Cidadeverde.com

Bolsonaro quer fim da pena alternativa e da redução de pena


Bolsonaro ataca: "Se depender de mim, zero de recurso para ONG que defende direitos humanos de marginal"

 

O deputado Jair Bolsonaro (PSC), que se coloca como potencial candidato à presidência da República, defendeu mudanças radicais na legislação penal como forma de combater a criminalidade. Indiferente à polêmica que causam suas propostas, ele diz que, se chegar à Presidência, vai viabilizar o fim das penas alternativas e o instituto da redução de pena, obrigando o criminoso a pagar plenamente pelos crimes.

“Se a cadeia é a ante-sala do inferno, problema dele [bandido]”, disse o deputado em entrevista ao Acorda Piauí, da Rádio Cidade Verde. Acrescentou que a sociedade tem que fazer escolha: “Entre deixar o pessoal se matando no presídio ou matando aqui fora, é preferível deixar se matando no presídio. Tem que fazer opção. Eu prefiro o presídio cheio de vagabundo que o cemitério que cheio de inocente”, disse.

Ele também destacou os problemas vividos pelas forças de segurança, com o registro freqüente de mortes de policiais. Criticou os processos contra policiais que, no exercício da profissão, matam bandidos. “Policial tem mais medo do ‘capa preta’ [juízes] que de vagabundo com fuzil”, frisou.

Bolsonaro apontou sua metralhadora também contra instituições defensoras dos direitos humanos. “Temos que acabar com o politicamente correto. No que depender de mim, zero de recurso para ONG que defende direitos humanos de marginal. Nós temos como ganhar essa guerra”.

 

40 milhões de desempregados

O deputado Jair Bolsonaro também falou de outros temas, além da questão da segurança. Sobre economia, disse que o Brasil precisa desregulamentar boa parte das atividades produtivas. Para ele, o custo do emprego no Brasil é muito alto, e que o país deve se espelhar em exemplos como o dos Estados Unidos, onde os direitos trabalhistas são mínimos. “O trabalhador tem que decidir se quer emprego com baixo direito ou todo direito sem emprego”, ressaltou.

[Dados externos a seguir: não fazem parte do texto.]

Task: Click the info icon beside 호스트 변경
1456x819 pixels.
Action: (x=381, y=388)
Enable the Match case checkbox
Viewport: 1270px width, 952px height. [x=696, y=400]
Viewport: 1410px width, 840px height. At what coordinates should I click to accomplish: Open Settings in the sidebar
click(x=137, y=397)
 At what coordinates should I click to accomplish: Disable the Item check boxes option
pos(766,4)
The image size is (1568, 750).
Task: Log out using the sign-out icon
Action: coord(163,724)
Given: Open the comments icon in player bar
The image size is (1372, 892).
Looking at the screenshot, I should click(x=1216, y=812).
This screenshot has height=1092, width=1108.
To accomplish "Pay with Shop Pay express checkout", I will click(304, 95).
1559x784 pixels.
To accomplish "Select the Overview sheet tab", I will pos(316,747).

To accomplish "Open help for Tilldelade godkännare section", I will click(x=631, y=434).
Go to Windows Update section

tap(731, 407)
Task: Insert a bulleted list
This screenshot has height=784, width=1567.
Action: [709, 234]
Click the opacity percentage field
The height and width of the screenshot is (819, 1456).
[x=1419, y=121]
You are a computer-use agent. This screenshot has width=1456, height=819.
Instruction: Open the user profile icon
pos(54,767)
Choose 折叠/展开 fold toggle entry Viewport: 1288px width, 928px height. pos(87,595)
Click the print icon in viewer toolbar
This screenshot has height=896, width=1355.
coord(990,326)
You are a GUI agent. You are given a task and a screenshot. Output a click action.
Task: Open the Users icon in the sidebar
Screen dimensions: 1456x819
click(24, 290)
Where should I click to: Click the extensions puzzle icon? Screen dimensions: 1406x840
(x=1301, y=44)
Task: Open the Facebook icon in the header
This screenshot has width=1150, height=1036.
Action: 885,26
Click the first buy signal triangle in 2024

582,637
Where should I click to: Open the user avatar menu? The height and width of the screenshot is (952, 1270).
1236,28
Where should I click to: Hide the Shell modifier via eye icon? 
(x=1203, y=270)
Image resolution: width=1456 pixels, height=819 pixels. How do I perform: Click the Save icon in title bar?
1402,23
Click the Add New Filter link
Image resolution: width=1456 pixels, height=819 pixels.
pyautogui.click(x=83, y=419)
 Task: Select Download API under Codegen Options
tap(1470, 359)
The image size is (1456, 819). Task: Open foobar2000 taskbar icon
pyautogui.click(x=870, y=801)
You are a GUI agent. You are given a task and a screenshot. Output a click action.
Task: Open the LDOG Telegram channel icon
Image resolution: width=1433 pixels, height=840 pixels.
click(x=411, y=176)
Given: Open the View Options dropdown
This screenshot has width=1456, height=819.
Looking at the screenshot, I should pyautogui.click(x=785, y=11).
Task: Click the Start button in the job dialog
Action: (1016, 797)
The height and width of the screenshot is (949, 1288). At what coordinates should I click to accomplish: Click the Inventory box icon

Para ele, os índices de desemprego são muito maiores que as cifras oficiais: ao invés dos 12 milhões apontados pelo IBGE, na verdade são 40 milhões de desempregados. Lembra que o Bolsa Família atende aos desempregados, e "se [o programa] atende a um quarto da população, esse número vai lá pra cima”.

Acrescenta que, se nada mudar, a tendência é piorar. Finalizando, diz que, se chegar à Presidência, pretende empreender uma verdadeira revolução no país.